Game 26 + Minors Rewind: Bronx Bustin’

9491898858_8776541180_z== Elias’ curveball meets the world … in Yankee Stadium ==

When the idea of Roenis Elias making the starting rotation first started to emerge, our view was that (1) Elias needed to be in the midst of a “plateau leap” to survive (since his numbers to date indicated nothing extraordinary); (2) there were indications that such a “plateau leap” was possible; and (3) the majors seemed like an unlikely place for such a “plateau leap” to take place.

His first few starts seemed to confirm as much.  He hung in there, benefiting from some good fortune early.  His fastball is legit and “effectively wild” — but was still subject to being “caught up with” if that was the main weapon.

But we also saw that the had the guile to keep going through the rough patches, a trait we haven’t necessarily seen in Brandon Maurer and Erasmo Ramirez (not to pick on those guys).

Thursday, however, we got the guile and the “plateau leap.”  And … wow.

## EXTRACTED INFORMATION
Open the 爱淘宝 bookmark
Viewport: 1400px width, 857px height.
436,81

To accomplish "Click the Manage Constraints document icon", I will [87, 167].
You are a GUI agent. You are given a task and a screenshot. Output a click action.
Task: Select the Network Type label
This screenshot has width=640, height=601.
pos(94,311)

==

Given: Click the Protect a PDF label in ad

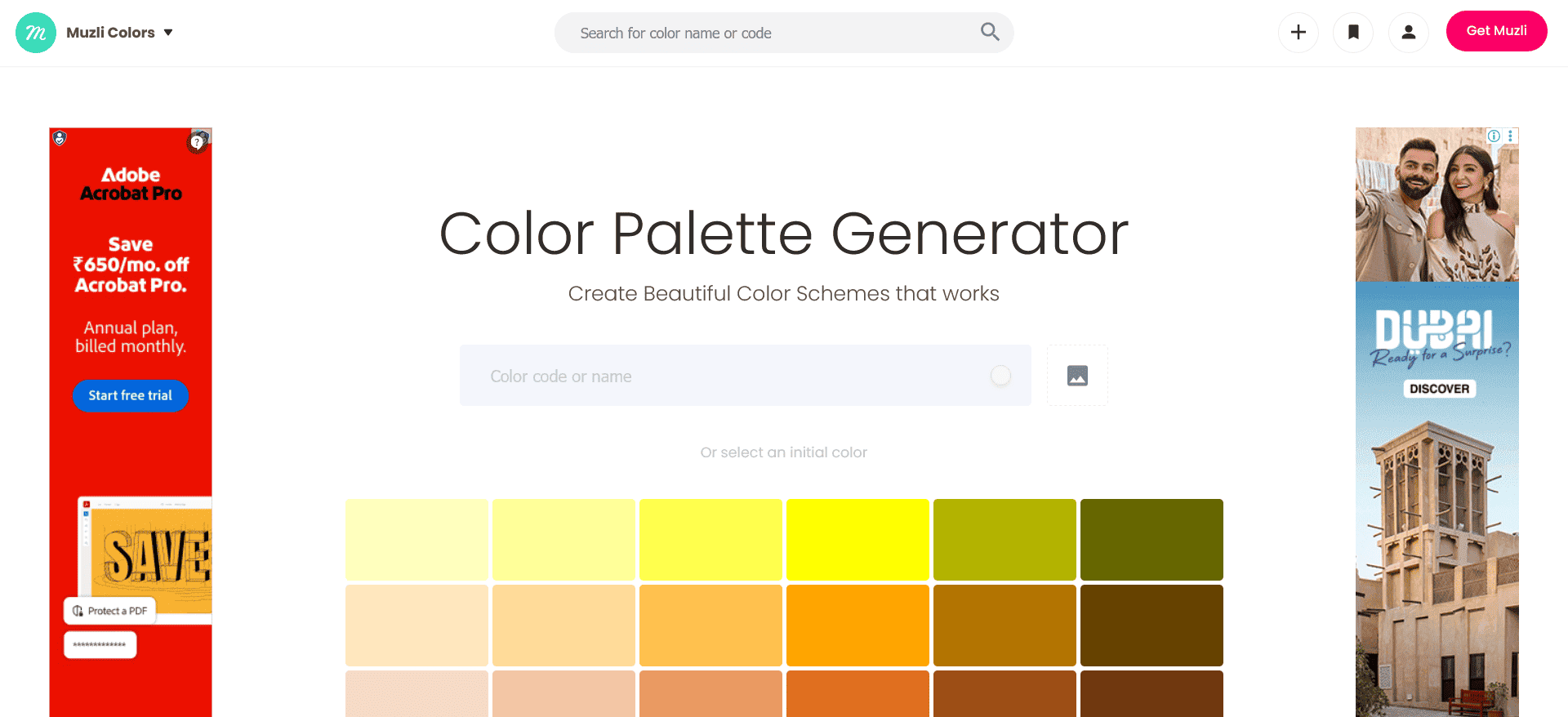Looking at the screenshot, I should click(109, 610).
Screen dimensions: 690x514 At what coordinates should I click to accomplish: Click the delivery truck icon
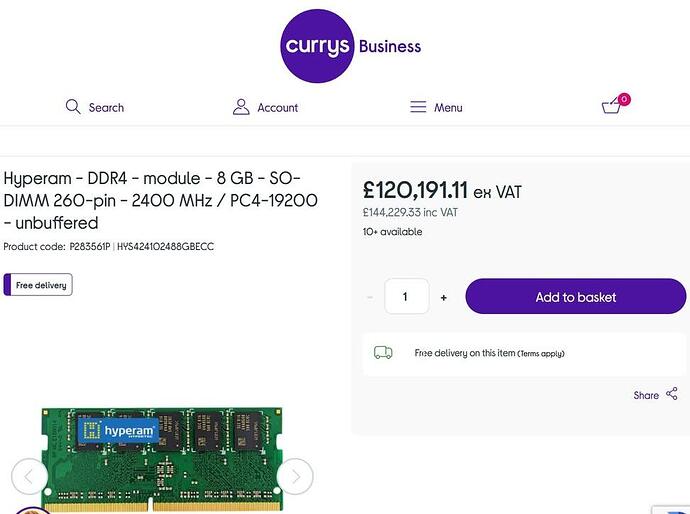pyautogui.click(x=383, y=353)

==

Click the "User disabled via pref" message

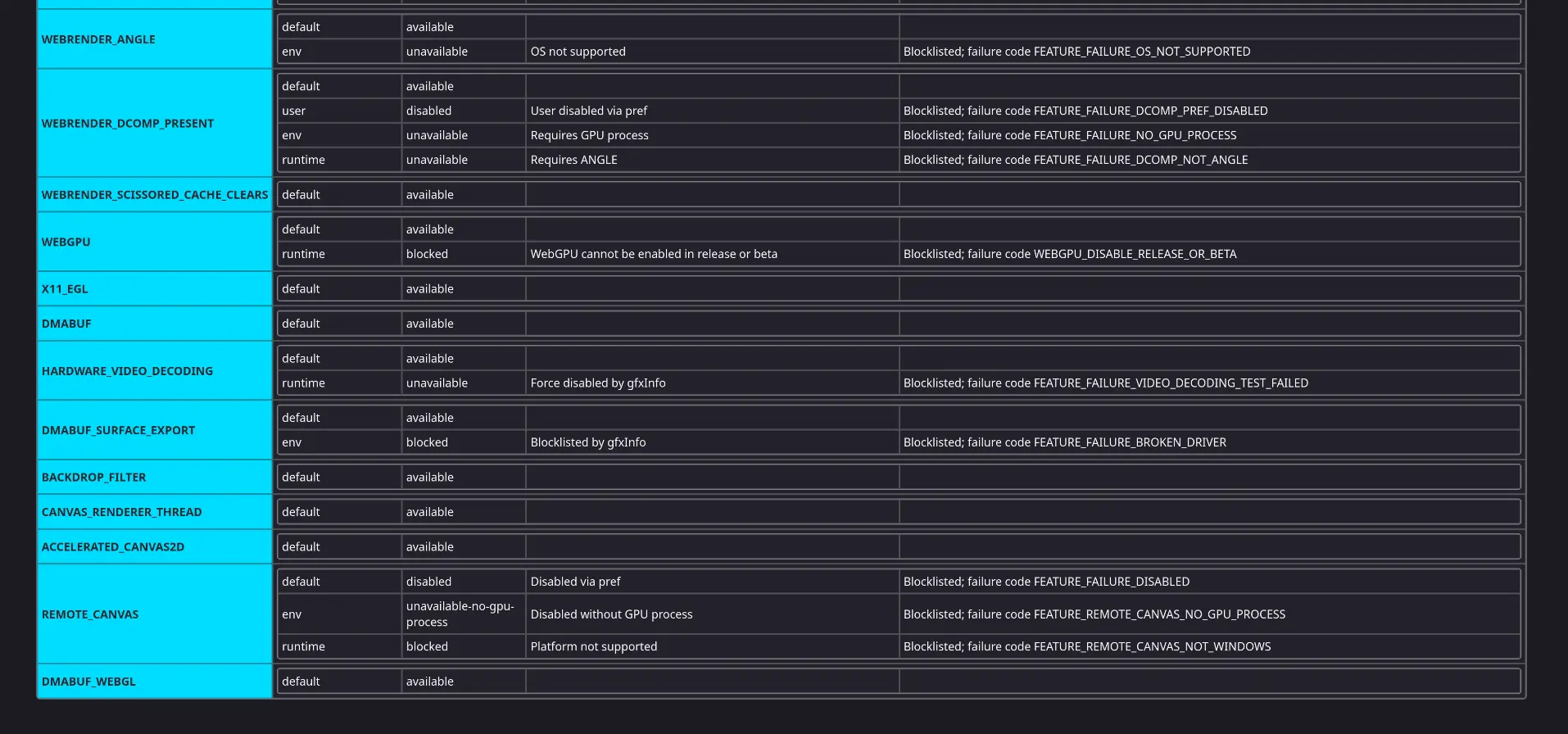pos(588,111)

## WRITTEN EXERCISE
In the game recap about Roenis Elias, which two pitchers are named as lacking the guile Elias showed in getting through rough patches?

## EXERCISE OUTPUT
Brandon Maurer and Erasmo Ramirez.